In diesem soeben erschienen Band vereint Ortheil alle seine thematischen Vorlieben: Über eine interessante Persönlichkeit schreiben – Hemingway – über einen von ihm geliebten Ort schreiben – Venedig – und über das Schreiben selbst, beziehungsweise über Schreibhemmungen, schreiben.

Literarische Parallelen

Während der Lektüre erlebt der Leser einige Déjà-vu, die zu analysieren ihm spezielles Vergnügen bereiten könnte: Er erinnert sich vielleicht an den Werfelroman über Verdi: Der Komponist kam nach Venedig in einer echten Schaffenskrise, als er glaubte, nie mehr auch nur eine Note komponieren zu können.
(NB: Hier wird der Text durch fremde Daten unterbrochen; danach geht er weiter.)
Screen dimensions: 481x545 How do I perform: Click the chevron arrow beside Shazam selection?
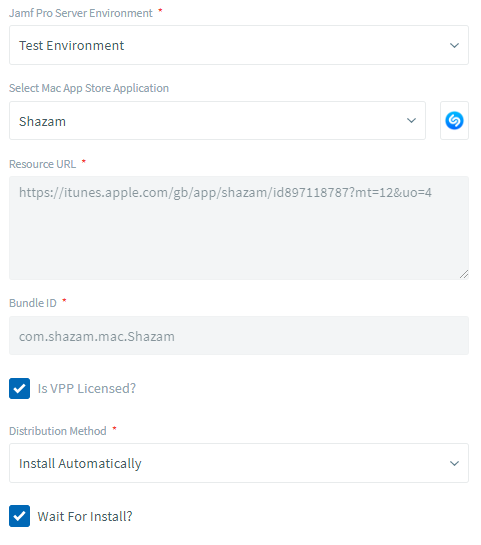(411, 121)
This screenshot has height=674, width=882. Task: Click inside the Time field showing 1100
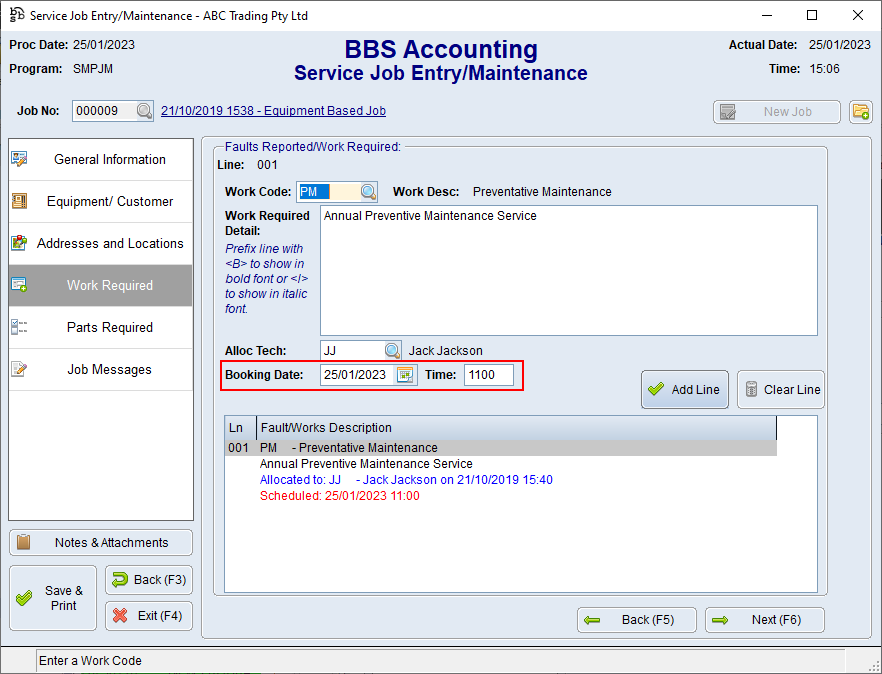tap(489, 374)
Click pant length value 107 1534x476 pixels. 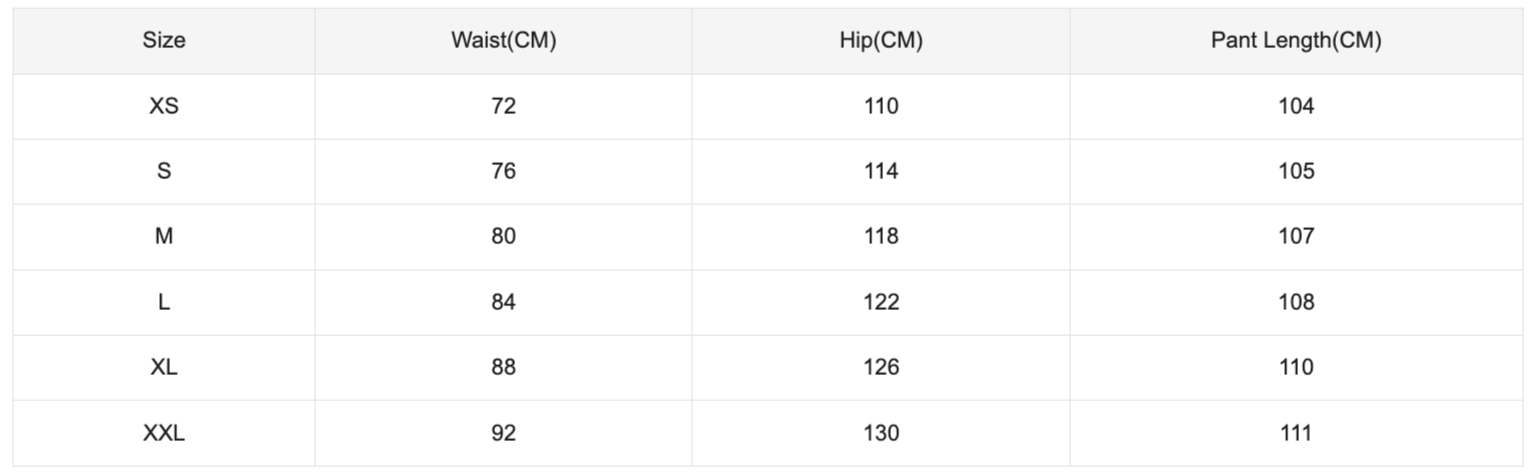pos(1296,237)
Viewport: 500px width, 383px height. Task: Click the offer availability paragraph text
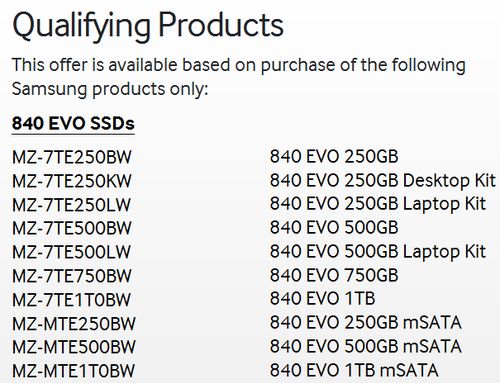pos(239,77)
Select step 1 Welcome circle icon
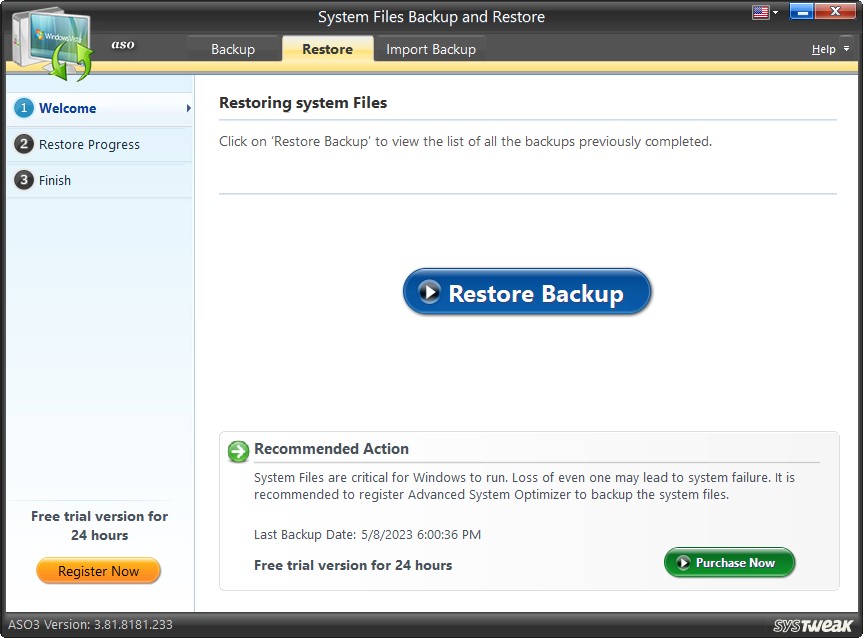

Dann wird dem Leser unweigerlich Thomas Manns „Tod in Venedig“ einfallen. Als Mann in einer schweren Schaffenskrise steckte, schrieb er sich diese an der Figur von Aschenbach ab. Für Thomas Mann alias Aschenbach wird Venedig zum Todesmythos. Während der Lektüre des Ortheil-Romanes fielen mir weiters die Parallelen zum Film „Il postino“ (Der Postmann) und zum Roman von Antonio Skarmeta „Mit brennender Geduld“, der dem Film zugrunde liegt, ein: Der Dichter Pablo Neruda findet in den Gesprächen mit dem jungen Briefträger einen gelehrigen Schüler, der bald auch Ideengeber wird. So auch in Ortheils Geschichte.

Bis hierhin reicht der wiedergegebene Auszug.